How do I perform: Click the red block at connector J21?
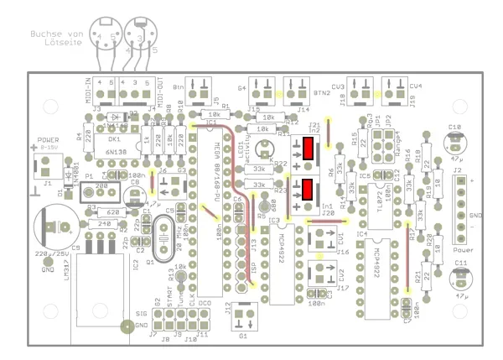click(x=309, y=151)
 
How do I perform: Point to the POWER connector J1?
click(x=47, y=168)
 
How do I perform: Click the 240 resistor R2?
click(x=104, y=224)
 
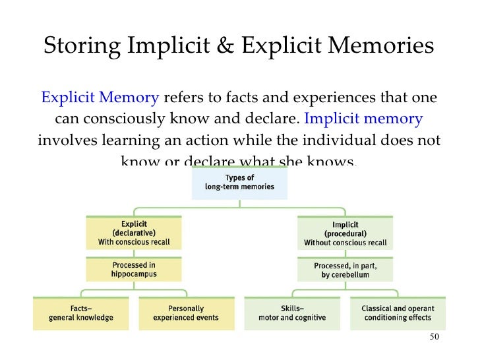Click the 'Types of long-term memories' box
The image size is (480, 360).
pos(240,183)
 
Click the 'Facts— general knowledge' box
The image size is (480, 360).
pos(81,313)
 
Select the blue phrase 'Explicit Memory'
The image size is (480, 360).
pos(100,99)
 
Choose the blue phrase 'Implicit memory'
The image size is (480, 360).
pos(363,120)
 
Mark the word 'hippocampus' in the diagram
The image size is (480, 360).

...

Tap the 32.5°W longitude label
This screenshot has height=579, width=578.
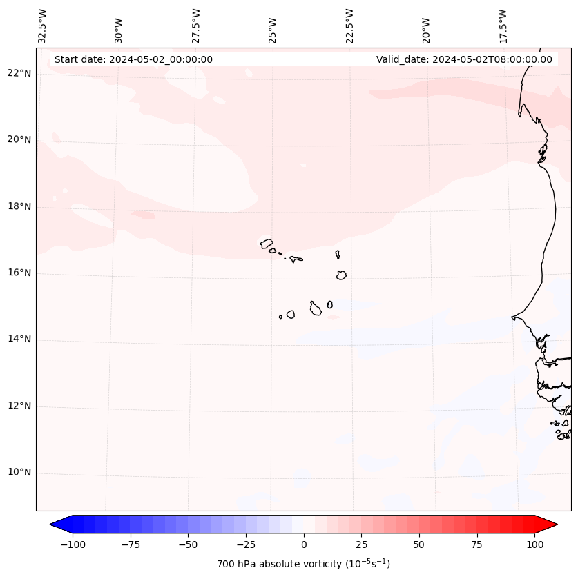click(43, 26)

...

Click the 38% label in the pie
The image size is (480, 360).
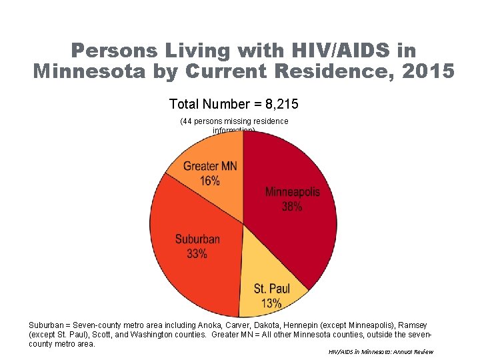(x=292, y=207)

## [Job]
From the items above, pull out each line that contains the word "perform" and copy it in full.

## [Task answer]
How do I perform: Click the red block at connector J21?
How do I perform: Point to the POWER connector J1?
How do I perform: Click the 240 resistor R2?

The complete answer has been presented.